#### PASSAGE PROVIDED ####

The
Old Coot knows fake news.
By
Merlin Lessler
Fake
News! You hear that term a lot these days. It gets battered around as though it
were a new phenomenon, but to old coots like me, fake news has been around for
a long time, it just hasn’t always been called fake news. They just called it news.
How about that “fake news” George Washington quote, “I cannot tell a lie; I did
cut it with my hatchet.” Simply a myth invented by author Mason Locke Weems, an
early biographer of Washington. And that old gem of fake news, Columbus
discovering America. Somewhat of a surprise to the Chinese and Viking explorers
who sailed to our shores hundreds of years earlier, and especially to the Native
Americans who were living here for tens of thousands of years before he set
sail in 1492.
We
were brought up on, and weaned on, fake news. I guess it explains why we are so
gullible; it was so easy to believe it when a news anchor, in a suit, sitting
at a news desk, ended his broadcast with, “And that’s the way it is.” How about
that fat, whiskered guy with a sack of presents? Or that bunny, laying Easter
eggs. The tooth fairy? OK, OK, you can rationalize some of that as a kindness
to little children. I buy that, but it sure helped set us up to accept news stories
with little or no skepticism. Like, the forecasting ability of a ground hog, or
that we shouldn’t throw rice at the bride and groom because birds eat it, swell
up and blow apart. Boy, the “Church-step Sweepers Union got away with that gem
of fake news. Now, we dutifully stand by and blow soap bubbles at the happy
couple.

####

* _PROBLEM 1_
In the column on fake news, who is said to have invented the George Washington hatchet quote?
* _PROBLEM 2_
Explain why the column on fake news calls Columbus discovering America fake news.
The listing that follows has no connection to the column on fake news.

#### GIVEN DATA ####

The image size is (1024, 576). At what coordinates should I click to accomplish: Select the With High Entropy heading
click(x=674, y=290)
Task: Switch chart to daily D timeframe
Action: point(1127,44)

####

* _CORRECT RESPONSE 1_
Author Mason Locke Weems, an early biographer of Washington.

* _CORRECT RESPONSE 2_
Chinese and Viking explorers had sailed to these shores hundreds of years before Columbus. Native Americans had also been living here for tens of thousands of years before he set sail in 1492.